When the Review concludes that the outcomes specified in the Plan have been achieved and all concerns addressed, and satisfactory arrangements for the continuing promotion and safeguarding of the child's welfare are in place then the Plan will no longer be applicable and review meetings will end.
When services for children/ young people and their families are being planned and reviewed, certain principles should be considered:
The decision to step down a case from Children's Social Care to Team Around the Family (TAF) (level 3) should be a multi-agency decision, where relevant agencies agree that this is the most appropriate course of action. The Social Worker, having discussed the case with their line manager, should arrange a final Child in Need meeting. An Early Help Social Worker, or other professional from Targeted Services, can attend this meeting if required. At the meeting, the Social Worker should seek agreement of partners to close the case to Children's Social Care, identify a Lead Professional for the TAF intervention and secure consent of the family for the level 3 service. If the Social Worker is not been able to identify a Lead Professional this will be arranged with support from the Early Help & CAF Team.
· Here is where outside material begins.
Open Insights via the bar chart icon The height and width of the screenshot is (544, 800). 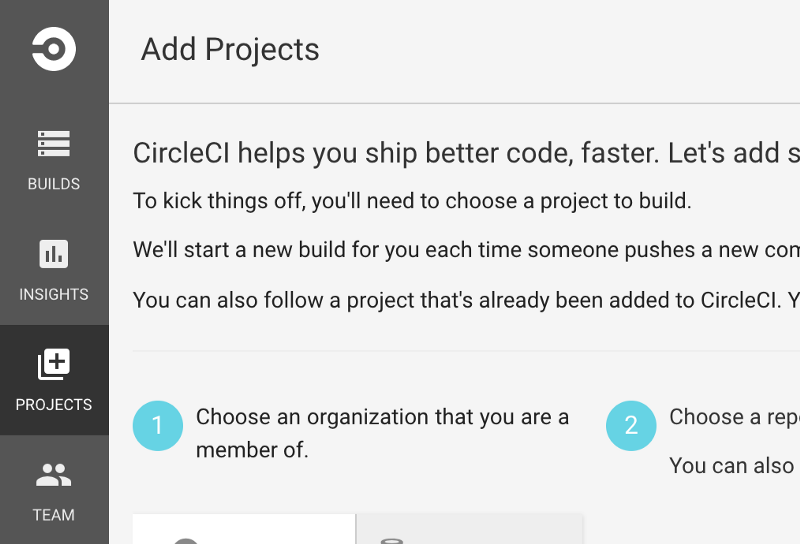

The Social Worker will provide the Early Help & CAF Team with a completed Transfer Plan which will be stored securely and made available to the Lead Professional. Once the Transfer Plan is received by the Early Help and CAF Team the step down will be completed within the Liquid Logic system within 5 working days.
In these cases the Lead Professional will not be required to complete a CAF Assessment but should use the Transfer Plan to inform their TAF plan and intervention.